I don’t use my husband’s surname but have occasionally had cards addressed to Mr and Mrs with his initial and last name. I’m not very bothered, it doesn’t happen often. I didn’t make a big thing of retaining my own name so a lot of people don’t know. About children - we’ll cross that bridge when we come to it.

SerenityNowwwww · 27/06/2020 12:21

I once had a cheque in my married name. That was irritating because I had to go into the bank to explain but they still cashed it!

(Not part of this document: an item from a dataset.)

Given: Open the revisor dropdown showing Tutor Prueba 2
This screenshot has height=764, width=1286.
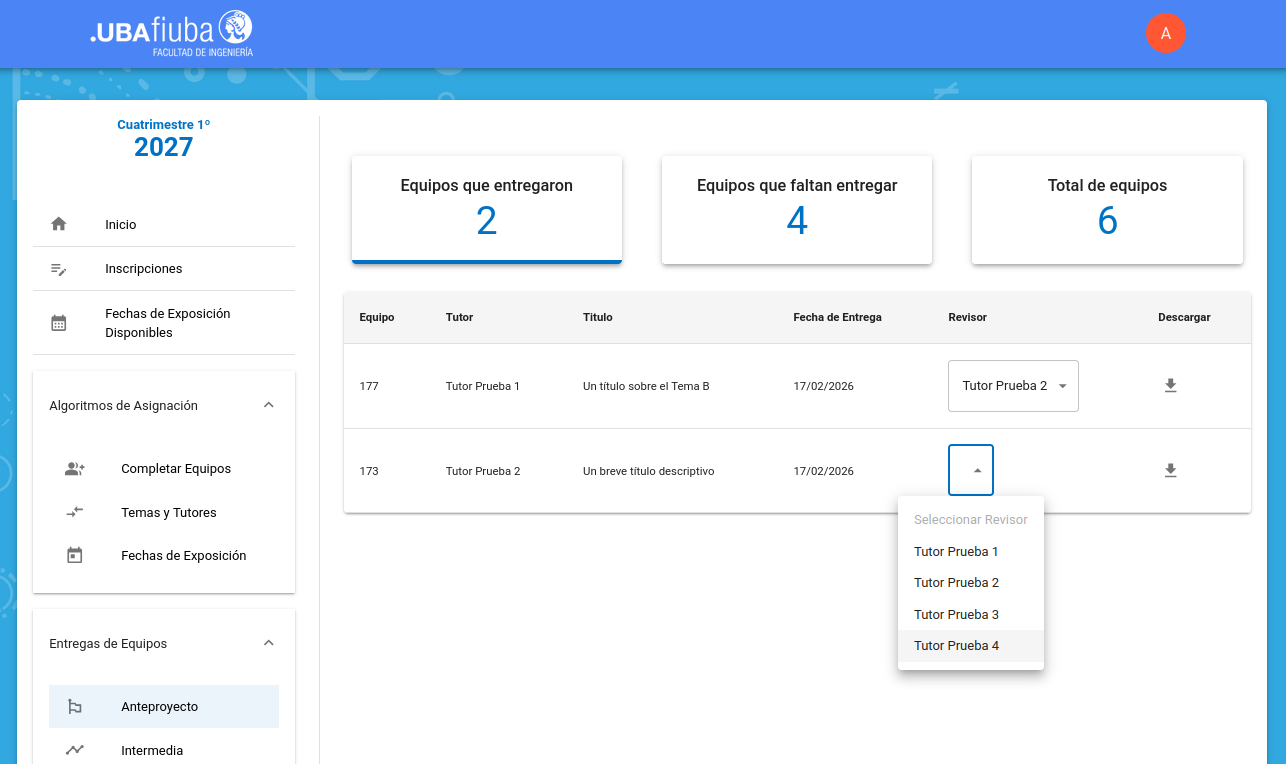Looking at the screenshot, I should pos(1013,386).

Toothsil · 27/06/2020 12:35

It won't be a popular opinion but it doesn't bother me in the slightest. I was taught to address letters this way, it doesn't mean I think that the women on the cards I'm sending at Christmas are any less of a person in their own right. There's a lovely lady I used to work with, whose husband was at home whilst she worked and we still send each other Christmas cards addressed in the traditional way. If I'm sending to the woman only, I use her initial but for couples I've always used the man's initial purely because it was how I was taught and it's not been something I've ever thought about. I've got much bigger things to worry about than this - people get offended so easily these days.